TASK OBJECTIVE:
Copy out every line of the data where the word "Password" is found.

RECORDS FOR THE EXERCISE:
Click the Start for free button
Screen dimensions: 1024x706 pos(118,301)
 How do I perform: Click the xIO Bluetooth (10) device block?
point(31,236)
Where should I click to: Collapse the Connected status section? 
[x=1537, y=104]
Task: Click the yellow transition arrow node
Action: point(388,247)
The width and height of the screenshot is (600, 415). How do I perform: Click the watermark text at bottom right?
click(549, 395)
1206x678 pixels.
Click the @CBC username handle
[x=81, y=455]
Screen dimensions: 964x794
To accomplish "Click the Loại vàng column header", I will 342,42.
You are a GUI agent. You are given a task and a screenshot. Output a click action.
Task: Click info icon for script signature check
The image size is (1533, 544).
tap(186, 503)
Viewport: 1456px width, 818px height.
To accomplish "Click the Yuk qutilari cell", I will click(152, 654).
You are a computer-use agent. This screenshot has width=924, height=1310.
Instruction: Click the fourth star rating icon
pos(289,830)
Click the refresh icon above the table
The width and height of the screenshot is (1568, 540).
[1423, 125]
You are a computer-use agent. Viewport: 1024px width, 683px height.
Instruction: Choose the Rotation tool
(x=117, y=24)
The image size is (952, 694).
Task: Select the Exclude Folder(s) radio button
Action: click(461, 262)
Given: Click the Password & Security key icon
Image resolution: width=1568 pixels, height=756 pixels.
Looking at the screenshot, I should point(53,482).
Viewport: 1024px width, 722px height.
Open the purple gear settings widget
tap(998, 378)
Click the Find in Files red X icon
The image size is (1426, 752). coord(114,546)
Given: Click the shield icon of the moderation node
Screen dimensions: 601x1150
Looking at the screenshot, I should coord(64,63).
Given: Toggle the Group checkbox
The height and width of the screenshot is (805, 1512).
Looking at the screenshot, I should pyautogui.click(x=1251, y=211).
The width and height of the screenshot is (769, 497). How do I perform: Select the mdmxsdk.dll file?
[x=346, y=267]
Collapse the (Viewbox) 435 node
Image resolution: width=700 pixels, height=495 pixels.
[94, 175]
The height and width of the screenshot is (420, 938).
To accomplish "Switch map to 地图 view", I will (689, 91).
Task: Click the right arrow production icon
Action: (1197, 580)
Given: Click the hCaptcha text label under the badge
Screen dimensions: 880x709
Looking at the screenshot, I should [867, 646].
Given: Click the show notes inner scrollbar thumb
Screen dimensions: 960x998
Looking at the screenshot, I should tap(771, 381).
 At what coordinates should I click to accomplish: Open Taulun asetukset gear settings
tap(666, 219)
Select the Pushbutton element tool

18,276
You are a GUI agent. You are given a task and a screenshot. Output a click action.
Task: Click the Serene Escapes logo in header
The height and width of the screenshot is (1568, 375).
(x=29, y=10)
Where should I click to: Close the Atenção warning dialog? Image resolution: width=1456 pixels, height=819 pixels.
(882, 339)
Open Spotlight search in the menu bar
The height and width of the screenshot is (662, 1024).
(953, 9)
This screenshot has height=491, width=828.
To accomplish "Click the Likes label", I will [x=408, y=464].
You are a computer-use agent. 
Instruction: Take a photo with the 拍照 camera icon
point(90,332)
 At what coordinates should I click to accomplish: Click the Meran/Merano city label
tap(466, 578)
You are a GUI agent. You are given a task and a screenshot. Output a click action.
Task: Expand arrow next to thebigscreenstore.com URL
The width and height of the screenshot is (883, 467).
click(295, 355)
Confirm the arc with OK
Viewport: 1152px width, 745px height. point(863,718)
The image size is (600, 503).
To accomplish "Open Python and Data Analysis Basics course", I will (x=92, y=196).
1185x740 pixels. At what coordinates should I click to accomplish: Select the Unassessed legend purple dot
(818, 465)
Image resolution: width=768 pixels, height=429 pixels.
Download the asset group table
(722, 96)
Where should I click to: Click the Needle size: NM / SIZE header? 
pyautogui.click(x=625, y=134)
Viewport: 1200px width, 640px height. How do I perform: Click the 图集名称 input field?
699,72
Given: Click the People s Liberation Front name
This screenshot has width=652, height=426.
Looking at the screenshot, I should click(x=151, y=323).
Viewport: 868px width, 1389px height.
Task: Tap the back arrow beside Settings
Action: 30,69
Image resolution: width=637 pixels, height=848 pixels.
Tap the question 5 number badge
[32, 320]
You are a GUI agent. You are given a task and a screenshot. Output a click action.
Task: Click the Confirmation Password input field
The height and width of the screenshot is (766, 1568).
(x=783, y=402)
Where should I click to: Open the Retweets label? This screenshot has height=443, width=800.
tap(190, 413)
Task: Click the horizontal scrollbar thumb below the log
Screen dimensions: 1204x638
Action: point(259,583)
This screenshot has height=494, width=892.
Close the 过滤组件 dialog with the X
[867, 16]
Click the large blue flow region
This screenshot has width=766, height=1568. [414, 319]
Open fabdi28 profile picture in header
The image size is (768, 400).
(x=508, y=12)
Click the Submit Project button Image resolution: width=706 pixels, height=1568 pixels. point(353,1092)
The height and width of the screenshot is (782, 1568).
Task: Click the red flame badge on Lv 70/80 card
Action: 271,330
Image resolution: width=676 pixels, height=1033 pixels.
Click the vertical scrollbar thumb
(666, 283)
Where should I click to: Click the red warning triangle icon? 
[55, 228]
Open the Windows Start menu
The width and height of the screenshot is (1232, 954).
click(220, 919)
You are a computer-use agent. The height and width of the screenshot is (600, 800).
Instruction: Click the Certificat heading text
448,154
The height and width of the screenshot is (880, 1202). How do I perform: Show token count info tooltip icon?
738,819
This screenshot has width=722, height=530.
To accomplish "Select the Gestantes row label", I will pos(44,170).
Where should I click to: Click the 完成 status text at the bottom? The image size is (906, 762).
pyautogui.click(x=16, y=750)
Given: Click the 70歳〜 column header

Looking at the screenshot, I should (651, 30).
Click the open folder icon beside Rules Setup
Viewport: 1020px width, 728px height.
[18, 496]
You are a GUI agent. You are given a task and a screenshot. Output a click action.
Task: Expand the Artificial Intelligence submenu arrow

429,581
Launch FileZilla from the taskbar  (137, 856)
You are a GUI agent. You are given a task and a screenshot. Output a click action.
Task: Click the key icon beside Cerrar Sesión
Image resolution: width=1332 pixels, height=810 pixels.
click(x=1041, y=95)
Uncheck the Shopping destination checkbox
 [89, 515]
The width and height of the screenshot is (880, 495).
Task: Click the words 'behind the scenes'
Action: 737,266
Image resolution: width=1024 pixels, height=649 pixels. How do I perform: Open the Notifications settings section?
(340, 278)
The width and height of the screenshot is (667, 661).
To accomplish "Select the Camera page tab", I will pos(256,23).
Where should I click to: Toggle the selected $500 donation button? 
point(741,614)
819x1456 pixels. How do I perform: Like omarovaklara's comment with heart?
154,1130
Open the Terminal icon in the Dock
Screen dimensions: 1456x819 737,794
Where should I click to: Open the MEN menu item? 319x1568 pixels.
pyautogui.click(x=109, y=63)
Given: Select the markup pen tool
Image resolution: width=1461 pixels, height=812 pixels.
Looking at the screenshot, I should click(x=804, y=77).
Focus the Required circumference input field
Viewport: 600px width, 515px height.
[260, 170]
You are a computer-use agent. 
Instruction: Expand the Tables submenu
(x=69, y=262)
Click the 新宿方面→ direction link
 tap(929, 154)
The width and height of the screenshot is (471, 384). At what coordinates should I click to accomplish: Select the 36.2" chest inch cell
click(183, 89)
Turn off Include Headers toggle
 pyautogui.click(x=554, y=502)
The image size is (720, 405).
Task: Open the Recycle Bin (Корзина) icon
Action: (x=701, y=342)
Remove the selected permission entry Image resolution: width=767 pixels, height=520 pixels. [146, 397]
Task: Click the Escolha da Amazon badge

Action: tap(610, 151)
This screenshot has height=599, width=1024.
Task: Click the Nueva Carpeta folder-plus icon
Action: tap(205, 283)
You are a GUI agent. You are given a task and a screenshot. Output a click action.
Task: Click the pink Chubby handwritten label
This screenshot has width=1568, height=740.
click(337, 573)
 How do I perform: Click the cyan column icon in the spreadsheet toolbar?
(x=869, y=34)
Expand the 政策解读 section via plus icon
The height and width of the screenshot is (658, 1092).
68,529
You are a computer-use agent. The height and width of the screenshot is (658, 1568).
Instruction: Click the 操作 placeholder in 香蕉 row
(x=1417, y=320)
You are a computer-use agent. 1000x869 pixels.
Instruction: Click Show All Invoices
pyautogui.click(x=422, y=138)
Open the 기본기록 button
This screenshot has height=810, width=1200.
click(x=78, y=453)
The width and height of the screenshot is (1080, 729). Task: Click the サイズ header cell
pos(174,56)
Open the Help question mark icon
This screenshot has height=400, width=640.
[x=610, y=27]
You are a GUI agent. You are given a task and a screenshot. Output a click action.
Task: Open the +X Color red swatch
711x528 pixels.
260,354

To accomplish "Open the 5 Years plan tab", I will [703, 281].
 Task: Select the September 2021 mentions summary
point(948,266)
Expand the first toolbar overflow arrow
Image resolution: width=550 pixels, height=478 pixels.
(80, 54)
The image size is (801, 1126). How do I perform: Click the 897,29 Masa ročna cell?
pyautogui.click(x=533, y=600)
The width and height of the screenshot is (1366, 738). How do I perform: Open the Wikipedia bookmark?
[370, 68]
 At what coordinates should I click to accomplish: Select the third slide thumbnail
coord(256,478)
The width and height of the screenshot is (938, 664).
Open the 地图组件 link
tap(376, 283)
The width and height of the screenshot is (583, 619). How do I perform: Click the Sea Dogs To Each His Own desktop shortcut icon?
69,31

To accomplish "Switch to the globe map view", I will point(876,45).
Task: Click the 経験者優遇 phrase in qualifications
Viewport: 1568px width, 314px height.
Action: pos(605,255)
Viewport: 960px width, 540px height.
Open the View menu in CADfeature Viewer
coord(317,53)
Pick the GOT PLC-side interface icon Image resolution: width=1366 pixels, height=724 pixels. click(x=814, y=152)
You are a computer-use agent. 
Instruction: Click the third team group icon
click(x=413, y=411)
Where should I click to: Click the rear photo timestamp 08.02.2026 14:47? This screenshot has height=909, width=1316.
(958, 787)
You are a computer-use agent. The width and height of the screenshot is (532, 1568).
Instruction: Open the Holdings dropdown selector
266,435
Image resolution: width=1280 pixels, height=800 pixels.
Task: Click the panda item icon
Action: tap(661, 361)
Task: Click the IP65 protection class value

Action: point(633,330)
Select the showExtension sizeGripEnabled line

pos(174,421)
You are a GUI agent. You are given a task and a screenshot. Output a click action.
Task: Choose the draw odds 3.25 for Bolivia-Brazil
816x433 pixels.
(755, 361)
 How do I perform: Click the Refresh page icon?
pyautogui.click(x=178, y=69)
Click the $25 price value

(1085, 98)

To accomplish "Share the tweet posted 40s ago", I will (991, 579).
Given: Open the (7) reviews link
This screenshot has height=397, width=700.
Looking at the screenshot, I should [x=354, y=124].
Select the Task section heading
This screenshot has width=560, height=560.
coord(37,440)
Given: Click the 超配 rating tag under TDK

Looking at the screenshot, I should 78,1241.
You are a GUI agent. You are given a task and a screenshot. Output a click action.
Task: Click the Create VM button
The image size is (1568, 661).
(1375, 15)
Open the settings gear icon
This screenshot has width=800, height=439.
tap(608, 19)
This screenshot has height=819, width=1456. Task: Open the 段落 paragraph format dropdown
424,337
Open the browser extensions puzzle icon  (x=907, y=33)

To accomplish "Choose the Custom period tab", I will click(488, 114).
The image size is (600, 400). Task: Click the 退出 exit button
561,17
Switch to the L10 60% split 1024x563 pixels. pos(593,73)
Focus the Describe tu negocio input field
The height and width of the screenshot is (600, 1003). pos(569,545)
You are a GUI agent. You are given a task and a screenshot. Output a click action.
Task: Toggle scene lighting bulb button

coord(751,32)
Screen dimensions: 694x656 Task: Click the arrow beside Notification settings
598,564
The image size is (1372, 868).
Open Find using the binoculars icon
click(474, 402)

SOLUTION FOR THIS PROBLEM:
Given: Click the Password & Security key icon
Task: Click the Confirmation Password input field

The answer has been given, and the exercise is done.